* _Supplied records_:
◆ ◆ ◆

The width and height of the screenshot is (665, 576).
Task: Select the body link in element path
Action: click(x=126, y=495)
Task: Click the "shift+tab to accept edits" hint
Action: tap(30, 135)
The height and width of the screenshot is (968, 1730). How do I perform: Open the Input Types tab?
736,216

◆ ◆ ◆

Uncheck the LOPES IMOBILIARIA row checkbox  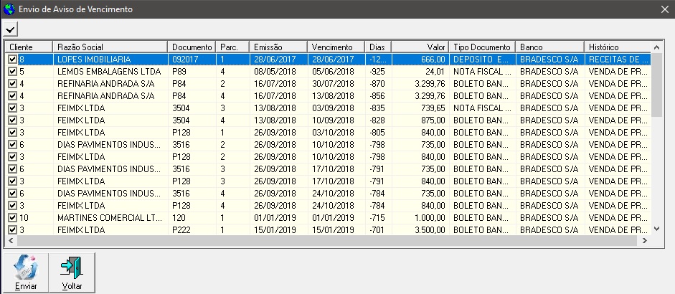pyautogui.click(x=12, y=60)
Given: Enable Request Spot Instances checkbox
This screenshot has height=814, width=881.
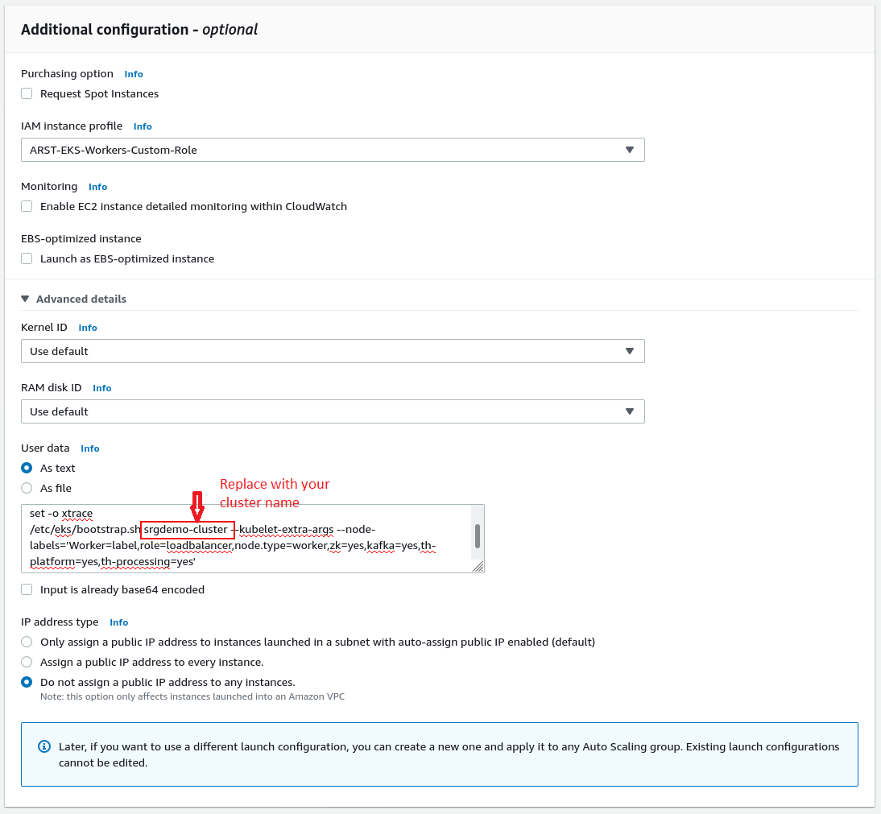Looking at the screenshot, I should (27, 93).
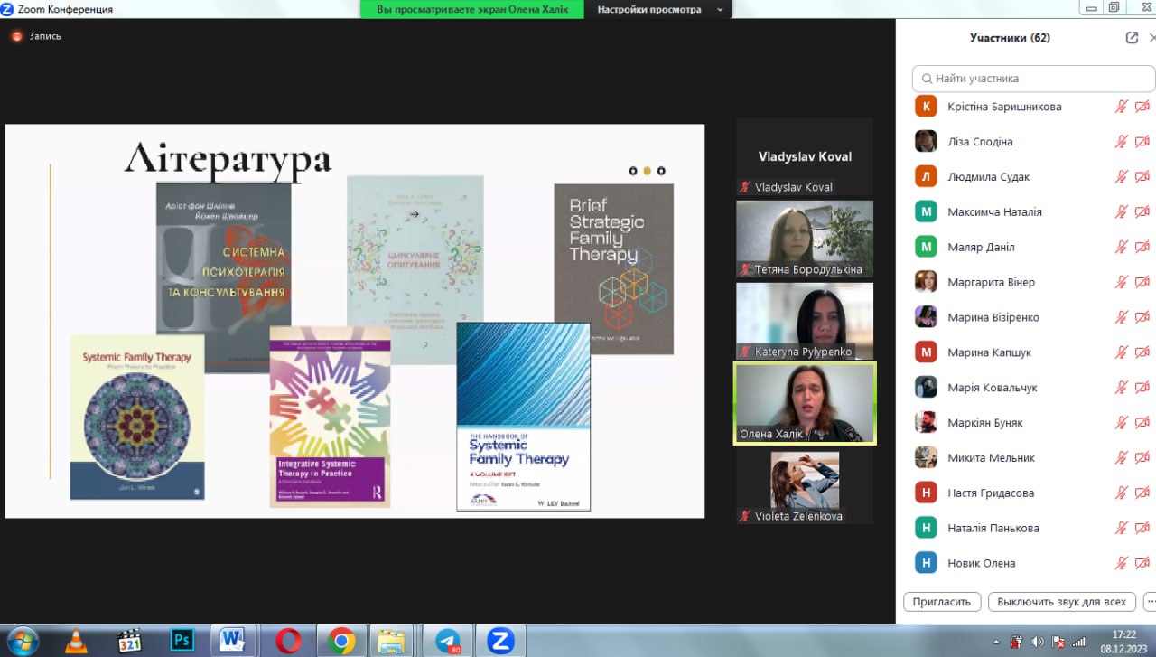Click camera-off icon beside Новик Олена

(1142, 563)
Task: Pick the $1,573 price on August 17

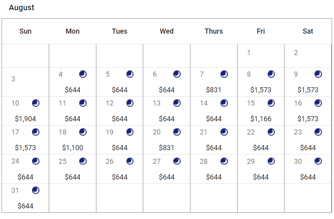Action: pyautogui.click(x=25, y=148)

◆ ◆ ◆

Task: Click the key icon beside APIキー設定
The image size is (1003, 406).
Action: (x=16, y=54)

◆ ◆ ◆

* _What this task involves_:
Output the listing lines again exactly, starting at the line that contains "Task: Click the key icon beside APIキー設定" and stopping after the line that contains "Action: (x=16, y=54)".

* _Exercise result_:
Task: Click the key icon beside APIキー設定
The image size is (1003, 406).
Action: (x=16, y=54)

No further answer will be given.